■ THE DATA ■
━━━

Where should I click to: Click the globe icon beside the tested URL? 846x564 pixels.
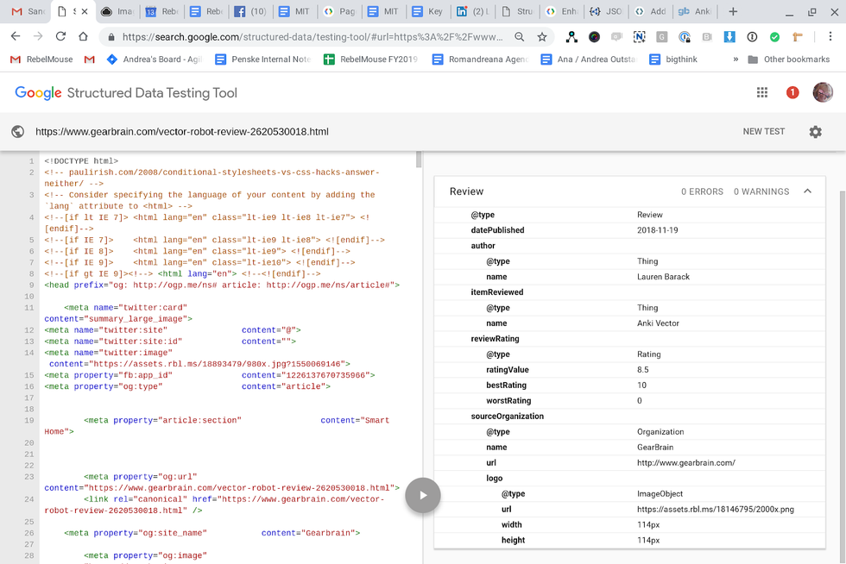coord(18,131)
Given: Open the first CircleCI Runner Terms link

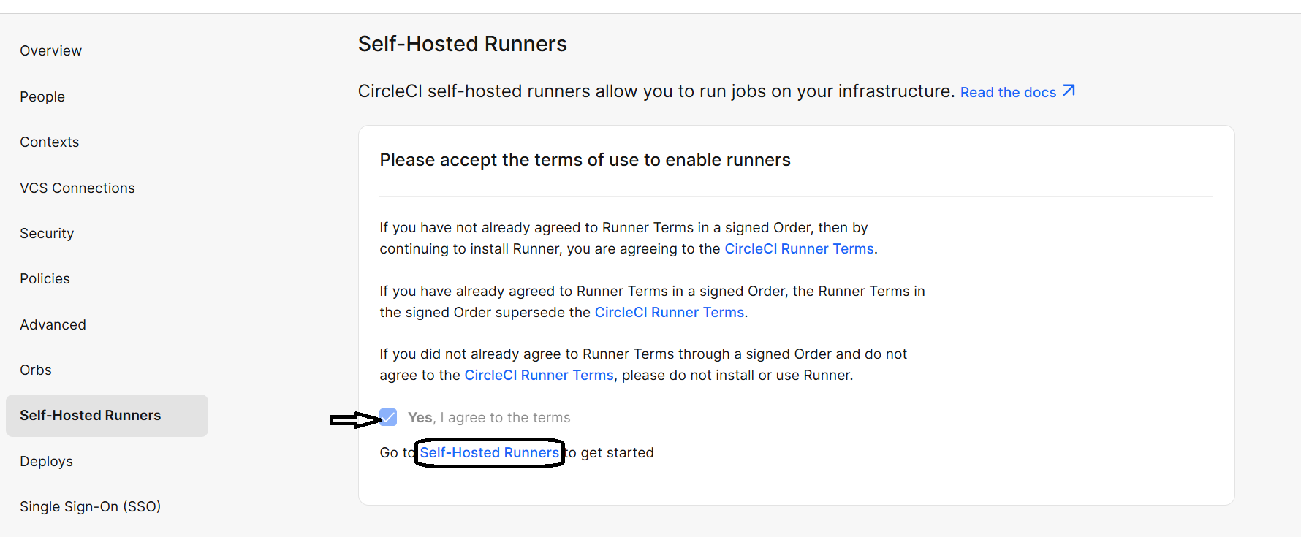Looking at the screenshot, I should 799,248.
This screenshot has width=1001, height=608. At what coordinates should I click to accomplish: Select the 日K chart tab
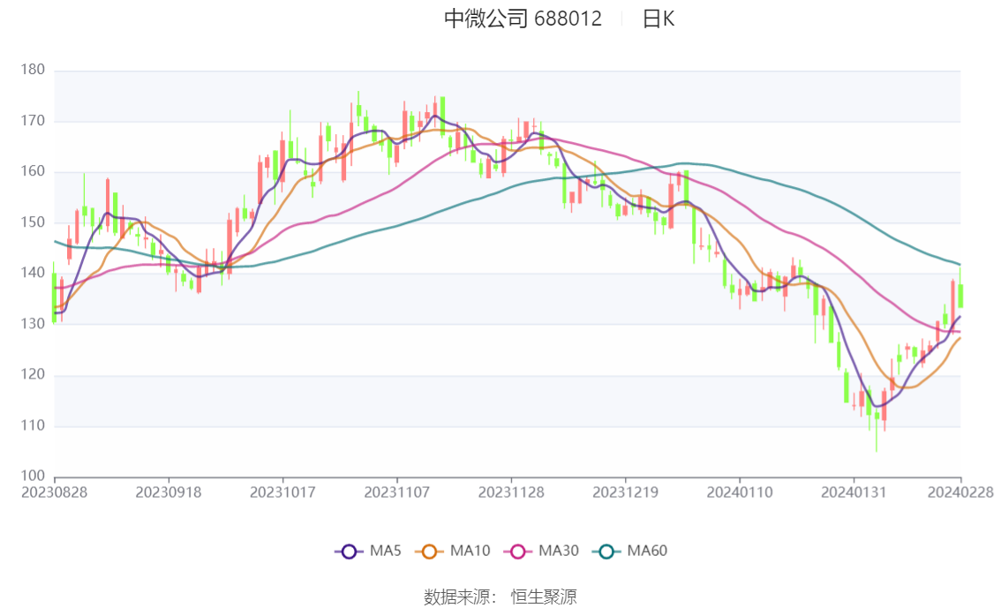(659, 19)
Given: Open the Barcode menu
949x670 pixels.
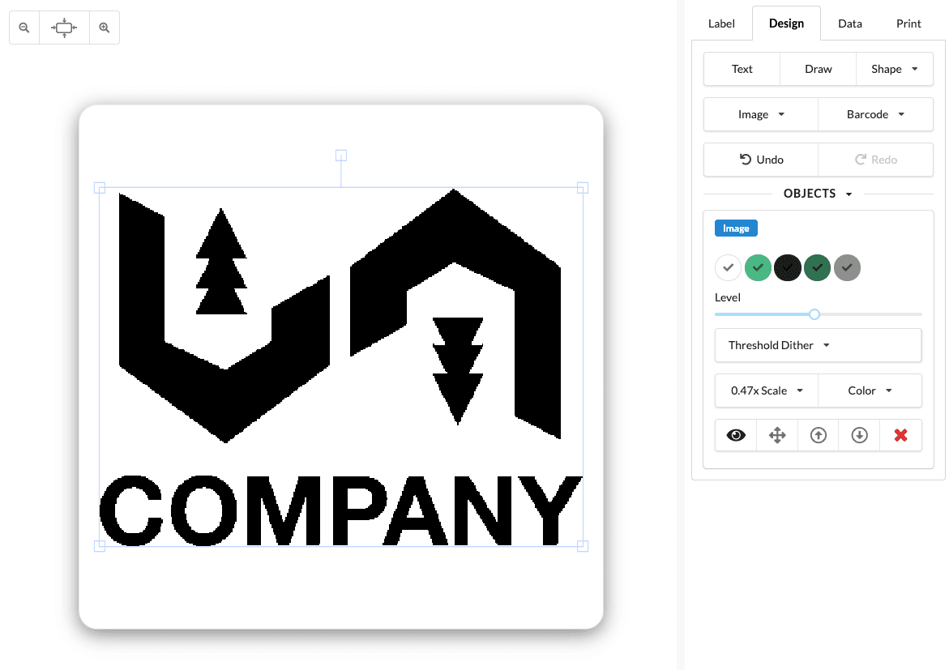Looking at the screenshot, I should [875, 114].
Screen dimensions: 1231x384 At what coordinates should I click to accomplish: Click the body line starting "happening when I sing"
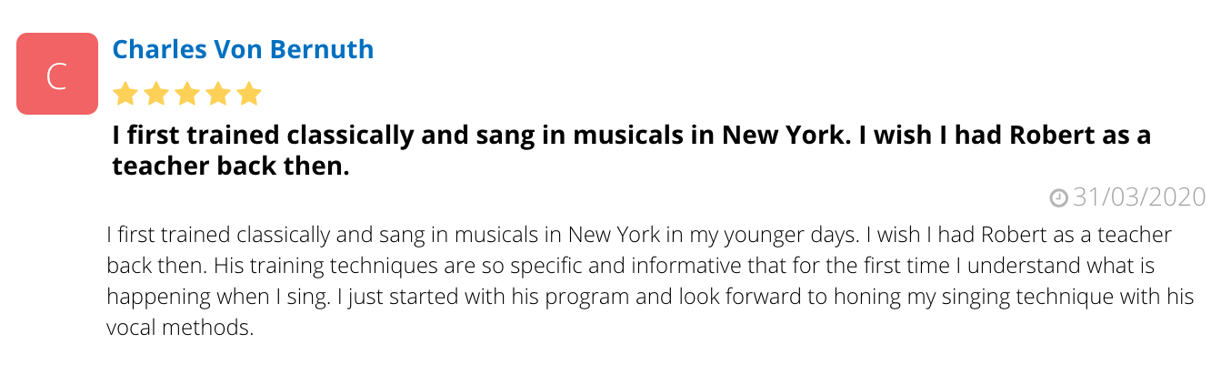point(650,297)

━━━

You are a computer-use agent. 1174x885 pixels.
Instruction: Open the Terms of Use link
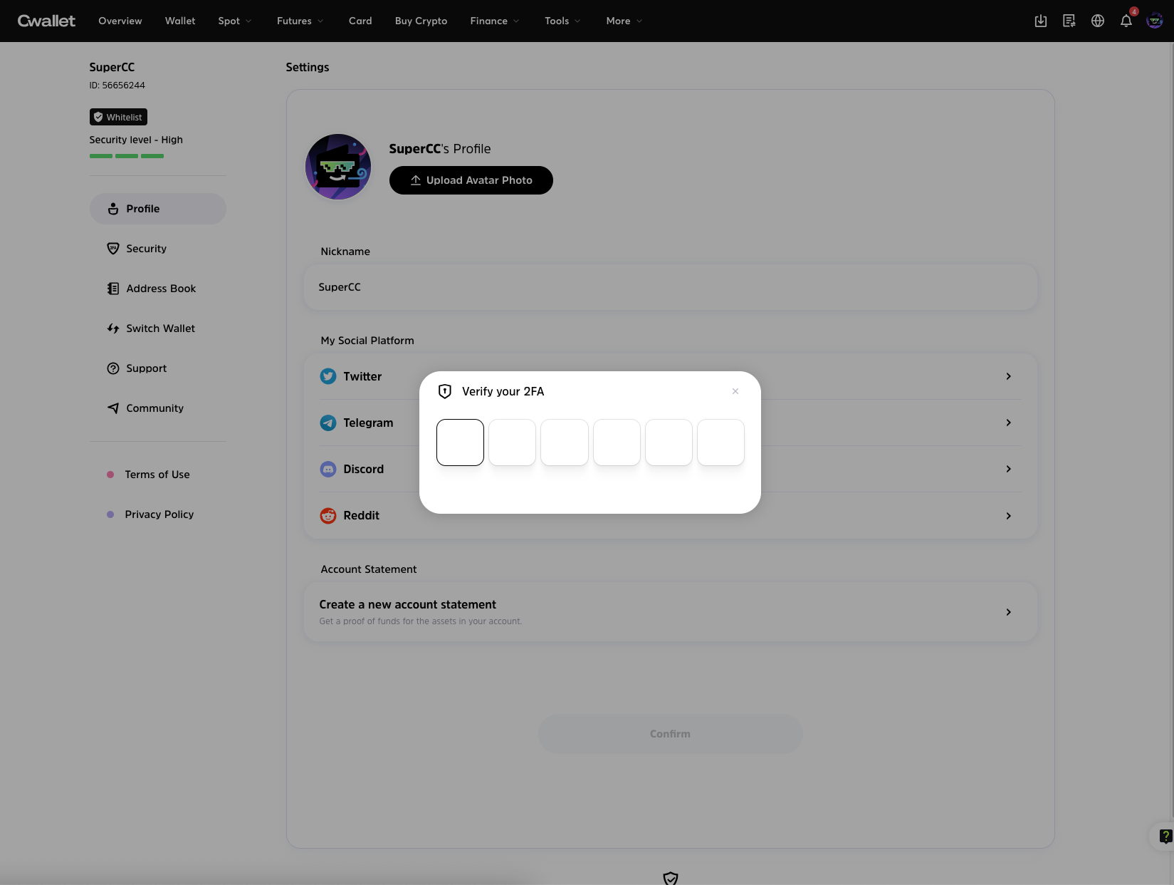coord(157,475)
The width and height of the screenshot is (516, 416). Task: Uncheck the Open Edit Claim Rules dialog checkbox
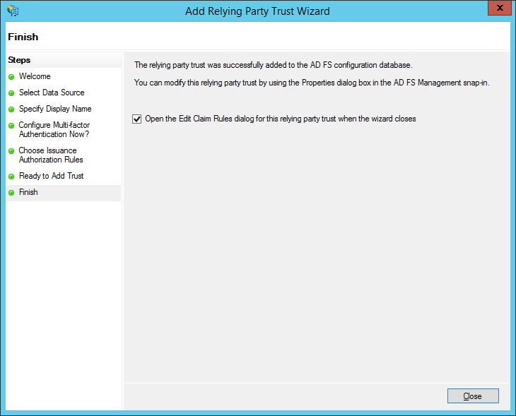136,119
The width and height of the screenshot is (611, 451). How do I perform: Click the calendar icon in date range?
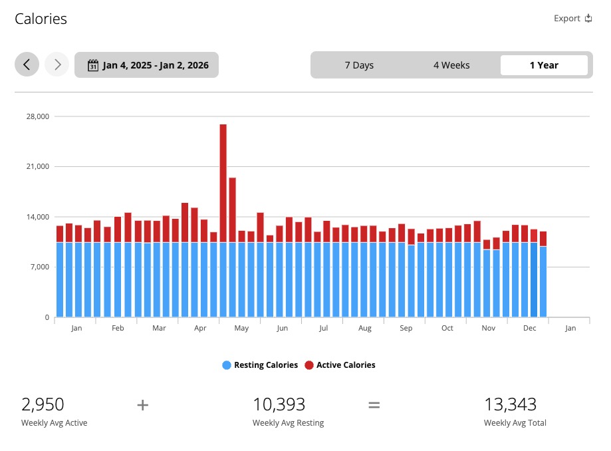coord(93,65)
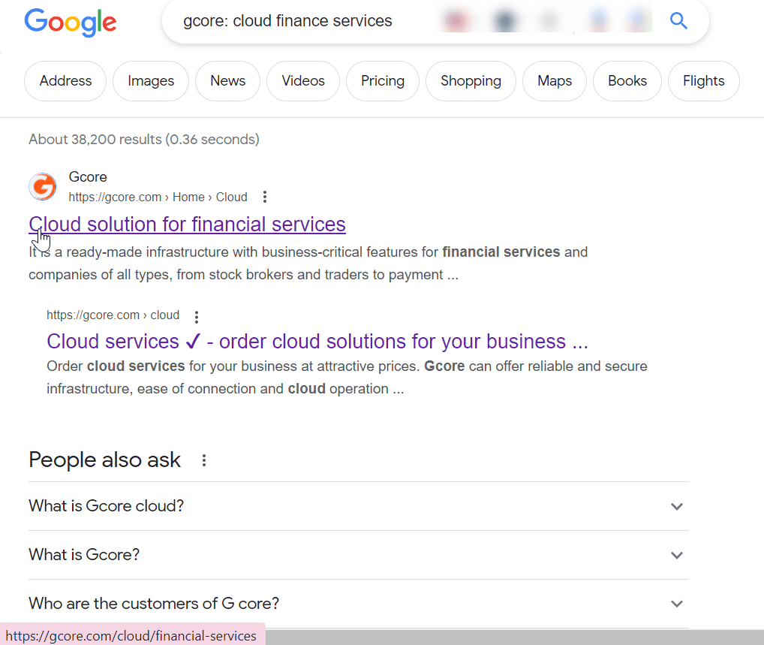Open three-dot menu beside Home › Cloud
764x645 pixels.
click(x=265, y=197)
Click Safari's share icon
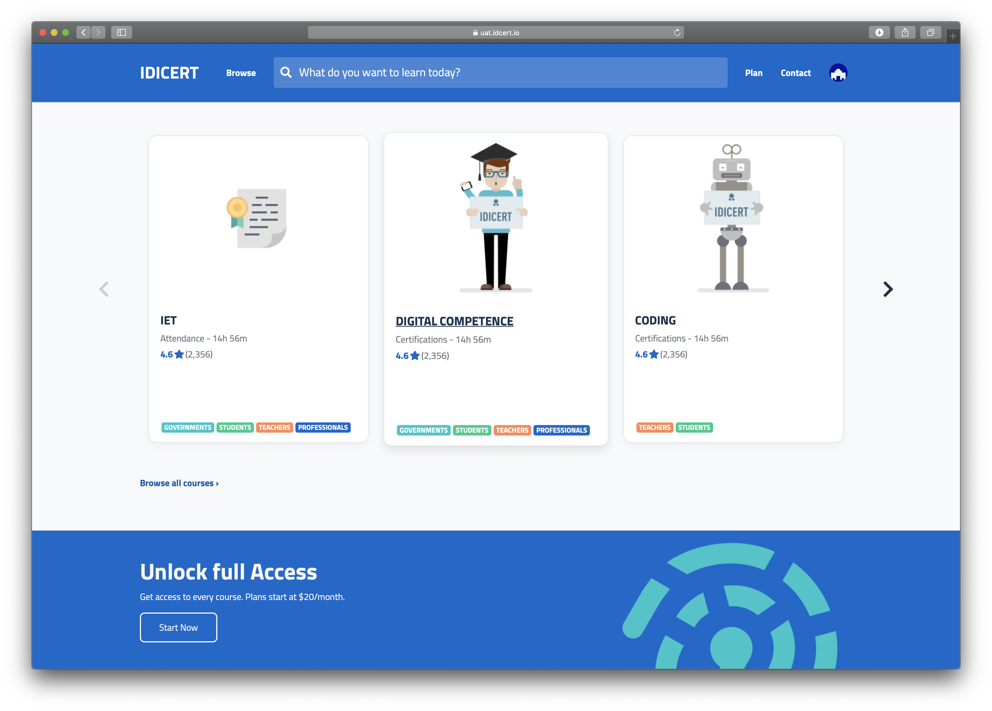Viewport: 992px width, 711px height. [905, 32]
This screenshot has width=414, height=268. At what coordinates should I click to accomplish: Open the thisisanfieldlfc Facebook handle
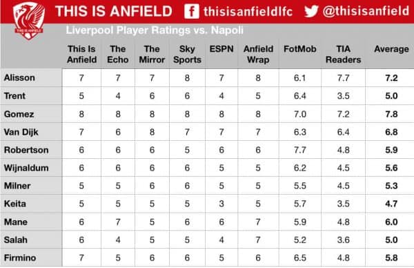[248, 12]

━━━

Present the entries starting at the line that contains "Given: Open the Barcode menu" and ending at the line that contains "point(650,297)" as a Markdown table with the columns Row and Line, leaving out blank lines and pictures.

| Row | Line |
|---|---|
| 1 | Given: Open the Barcode menu |
| 2 | 949x670 pixels. |
| 3 | Looking at the screenshot, I should [875, 114]. |
| 4 | Screen dimensions: 1231x384 At what coordinates should I click to accomplish: Click the body line starting "happening when I sing" |
| 5 | point(650,297) |